Burrata, Chilli and Balsamic Spaghetti
A delightfully quick and simple dish to whip up and impress your friends. Thanks to Donna Hay for this recipe inspiration.
Ingredients (Serves 2)
- 2 tbsp Latasha’s Kitchen Chilli Oil
- 2 tsp chilli flakes (optional)
- 2 cloves garlic, thinly sliced
- 1 fresh red chilli – finely minced
- 1 tbsp extra virgin olive oil
- 200 g spaghetti
- 2 tbsp Latasha’s Kitchen Caramelised Balsamic Vinegar
- 2 burratas, torn
- One generous bunch of purple sprouting broccolini florets, quickly steamed
- Sea salt and cracked black pepper
- Cook the pasta in a saucepan of salted boiling water for 8 minutes or until al dente. Drain and return to pan to keep warm.
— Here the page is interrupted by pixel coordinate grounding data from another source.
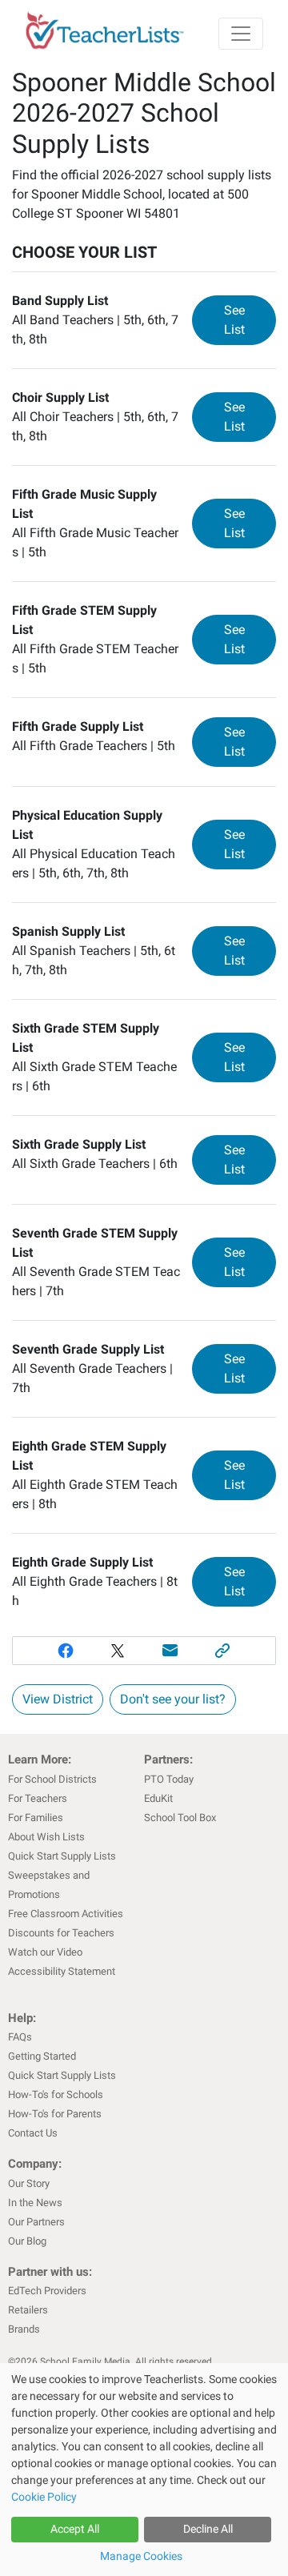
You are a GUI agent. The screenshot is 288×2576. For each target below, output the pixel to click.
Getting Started (42, 2056)
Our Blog (27, 2241)
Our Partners (36, 2222)
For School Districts (52, 1779)
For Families (35, 1818)
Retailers (28, 2310)
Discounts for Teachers (61, 1933)
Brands (24, 2329)
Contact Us (33, 2133)
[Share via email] (170, 1651)
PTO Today (169, 1779)
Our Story (29, 2183)
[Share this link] (223, 1651)
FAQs (20, 2037)
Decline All (208, 2528)
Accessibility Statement (61, 1971)
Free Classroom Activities (65, 1914)
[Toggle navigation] (240, 34)
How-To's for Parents (55, 2114)
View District (57, 1699)
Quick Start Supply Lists (62, 1856)
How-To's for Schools (55, 2094)
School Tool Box (180, 1818)
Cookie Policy (44, 2496)
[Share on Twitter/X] (117, 1651)
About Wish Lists (46, 1837)
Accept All (74, 2528)
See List (250, 320)
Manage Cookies (141, 2556)
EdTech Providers (47, 2291)
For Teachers (37, 1798)
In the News (35, 2203)
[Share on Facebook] (65, 1651)
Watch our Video (45, 1952)
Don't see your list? (173, 1699)
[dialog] (144, 2469)
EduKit (158, 1798)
- Over gentle heat, add Latasha’s Kitchen Chilli Oil and chilli flakes to a fry pan. Add the garlic and cook for 1-2 minutes or until golden brown and crisp. Set aside.
- In the same pan fry the minced red chilli for 30 seconds.
- Then add Latasha’s Kitchen Caramelised Balsamic Vinegar and extra virgin olive oil.
- Toss the pasta in this mixture then divide it between 2 bowls.
- Serve topped with garlic crisps, torn pieces of burrata, purple brocollini florets, salt and pepper.
NOTE: Burrata means buttered. It’s mozzarella that’s formed into a pouch and then filled with soft, stringy curd and cream. Look for burrata in Italian markets, cheese shops and in the cheese section of specialty grocery stores.